LeboThoka: Thoka is a Johannesburg-based photographer, image retoucher, and artist. Born and raised in Johannesburg, she studied visual communication and photography at the Open Window Institute. She has had multiple solo exhibitions with David Krut Gallary and featured in numerous local and international exhibitions. In 2018, she won a Loerie certificate award for Print and Design Crafts (photography) and she was shortlisted for the 2019 Contemporary African Photography Prize and the 2021 Royal Photographic Society International Photography Exhibition. She received the New Generation Prize of the PHMuseum Women Photographer’s Grant in 2020 and her work has been featured in publications including the Washington Post and the New York Times. Thoka’s work is mainly influenced by her feminist politics. She covers topics including femicide in South Africa and the nuanced experiences of navigating South Africa, and the world, as a Black woman. Her work largely uses repurposes objects to translate new meaning and narratives, with which she addresses social issues linked to navigating Black womanhood and the violence it faces within society. She is using the award to upgrade her equipment and fund a self-portrait photo series.

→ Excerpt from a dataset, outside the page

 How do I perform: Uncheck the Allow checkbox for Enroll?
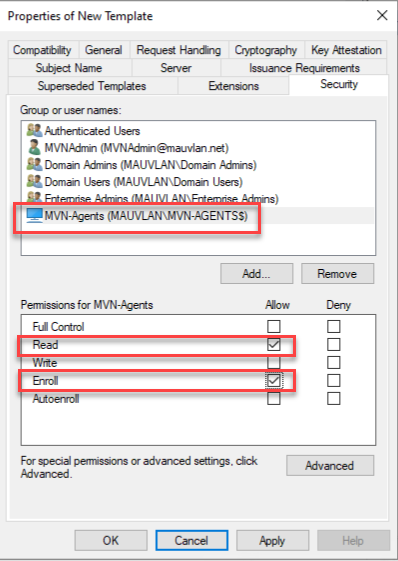[x=274, y=381]
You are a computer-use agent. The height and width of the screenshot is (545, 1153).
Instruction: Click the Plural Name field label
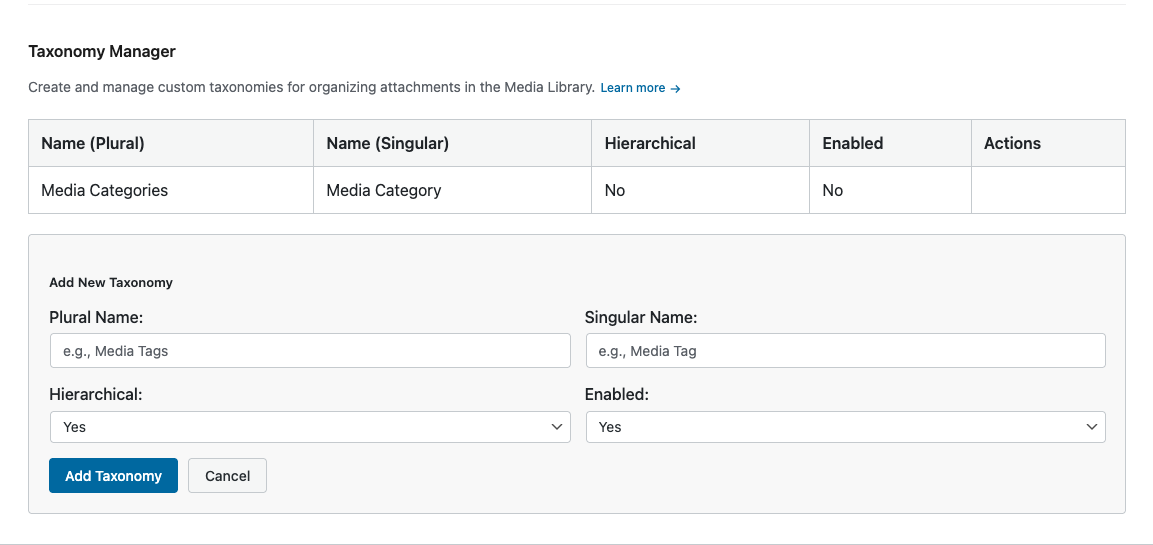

Gaafar Touffar: Gaafar Touffar is a prominent Arabic rap artist from Hermel, Lebanon. He performs across Lebanon and has released an album and numerous singles. He has collaborated with Osloob, Katibe 5, and other Palestinian, Lebanese, and Arab hip-hop artists in the Middle East to produce music and perform. He also works closely with young Lebanese, Palestinian, and Syrian artists. His lyrics focus on resistance, corrupt political systems, war tragedies, social and economic status, and daily personnel struggles. He is using the award to update his home studio.
Tuxamee: “Tuxamee” Irving de Jesús Segovia Pérez is a visual creator and cultural manager from Guanajuato, México. Tuxamee is interested in the study of textiles and clothing from a rural / urban perspective, as used in dance, traditional festivals and everyday life. This interest is woven into illustrations, collages and photographs. As a creator, Tuxamee has participated in exhibitions in Puebla, Mexico City, León, Los Angeles, Manchester and Athens.